### Exercise data
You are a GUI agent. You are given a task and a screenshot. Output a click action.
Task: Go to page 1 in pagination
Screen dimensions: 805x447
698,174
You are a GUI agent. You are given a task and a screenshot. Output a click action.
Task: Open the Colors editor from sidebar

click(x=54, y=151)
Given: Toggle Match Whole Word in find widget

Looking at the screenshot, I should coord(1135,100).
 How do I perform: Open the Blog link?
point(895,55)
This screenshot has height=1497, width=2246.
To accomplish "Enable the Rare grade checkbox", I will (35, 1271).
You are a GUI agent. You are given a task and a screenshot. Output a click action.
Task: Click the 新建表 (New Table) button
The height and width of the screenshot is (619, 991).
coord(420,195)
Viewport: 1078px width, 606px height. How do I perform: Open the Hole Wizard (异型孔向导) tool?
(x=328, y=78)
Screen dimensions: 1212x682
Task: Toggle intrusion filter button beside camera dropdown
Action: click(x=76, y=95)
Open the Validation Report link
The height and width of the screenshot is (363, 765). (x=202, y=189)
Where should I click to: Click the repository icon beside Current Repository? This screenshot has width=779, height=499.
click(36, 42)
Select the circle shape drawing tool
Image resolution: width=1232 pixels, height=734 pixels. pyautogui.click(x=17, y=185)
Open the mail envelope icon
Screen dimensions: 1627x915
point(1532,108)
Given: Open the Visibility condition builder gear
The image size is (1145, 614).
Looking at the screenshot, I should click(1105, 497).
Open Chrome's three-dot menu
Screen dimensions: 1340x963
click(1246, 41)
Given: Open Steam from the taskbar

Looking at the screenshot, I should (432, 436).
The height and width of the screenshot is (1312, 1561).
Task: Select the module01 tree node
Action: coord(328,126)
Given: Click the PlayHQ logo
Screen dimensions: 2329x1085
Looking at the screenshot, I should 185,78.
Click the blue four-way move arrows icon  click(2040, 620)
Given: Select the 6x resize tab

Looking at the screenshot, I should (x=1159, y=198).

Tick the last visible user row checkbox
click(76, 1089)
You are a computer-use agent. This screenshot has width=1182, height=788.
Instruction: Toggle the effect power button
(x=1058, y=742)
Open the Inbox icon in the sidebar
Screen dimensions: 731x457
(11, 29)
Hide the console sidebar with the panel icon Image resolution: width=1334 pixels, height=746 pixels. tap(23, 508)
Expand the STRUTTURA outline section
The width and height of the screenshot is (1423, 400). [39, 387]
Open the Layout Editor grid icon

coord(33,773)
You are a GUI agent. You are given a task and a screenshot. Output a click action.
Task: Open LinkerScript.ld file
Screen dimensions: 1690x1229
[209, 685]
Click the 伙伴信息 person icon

### Aim of the exercise
Every line of the material should be transcribed without alteration.

### Final answer
You are a GUI agent. You are given a task and a screenshot. Output a click action.
Task: Go to page 1 in pagination
Screen dimensions: 805x447
698,174
You are a GUI agent. You are given a task and a screenshot. Output a click action.
Task: Open the Colors editor from sidebar

click(x=54, y=151)
Given: Toggle Match Whole Word in find widget

Looking at the screenshot, I should coord(1135,100).
 How do I perform: Open the Blog link?
point(895,55)
This screenshot has height=1497, width=2246.
To accomplish "Enable the Rare grade checkbox", I will (35, 1271).
You are a GUI agent. You are given a task and a screenshot. Output a click action.
Task: Click the 新建表 (New Table) button
The height and width of the screenshot is (619, 991).
coord(420,195)
Viewport: 1078px width, 606px height. How do I perform: Open the Hole Wizard (异型孔向导) tool?
(x=328, y=78)
Screen dimensions: 1212x682
Task: Toggle intrusion filter button beside camera dropdown
Action: click(x=76, y=95)
Open the Validation Report link
The height and width of the screenshot is (363, 765). (x=202, y=189)
Where should I click to: Click the repository icon beside Current Repository? This screenshot has width=779, height=499.
click(36, 42)
Select the circle shape drawing tool
Image resolution: width=1232 pixels, height=734 pixels. pyautogui.click(x=17, y=185)
Open the mail envelope icon
Screen dimensions: 1627x915
point(1532,108)
Given: Open the Visibility condition builder gear
The image size is (1145, 614).
Looking at the screenshot, I should click(1105, 497).
Open Chrome's three-dot menu
Screen dimensions: 1340x963
click(1246, 41)
Given: Open Steam from the taskbar

Looking at the screenshot, I should (432, 436).
The height and width of the screenshot is (1312, 1561).
Task: Select the module01 tree node
Action: coord(328,126)
Given: Click the PlayHQ logo
Screen dimensions: 2329x1085
Looking at the screenshot, I should 185,78.
Click the blue four-way move arrows icon  click(2040, 620)
Given: Select the 6x resize tab

Looking at the screenshot, I should (x=1159, y=198).

Tick the last visible user row checkbox
click(76, 1089)
You are a computer-use agent. This screenshot has width=1182, height=788.
Instruction: Toggle the effect power button
(x=1058, y=742)
Open the Inbox icon in the sidebar
Screen dimensions: 731x457
(11, 29)
Hide the console sidebar with the panel icon Image resolution: width=1334 pixels, height=746 pixels. tap(23, 508)
Expand the STRUTTURA outline section
The width and height of the screenshot is (1423, 400). [39, 387]
Open the Layout Editor grid icon

coord(33,773)
You are a GUI agent. You are given a task and a screenshot. Output a click action.
Task: Open LinkerScript.ld file
Screen dimensions: 1690x1229
[209, 685]
Click the 伙伴信息 person icon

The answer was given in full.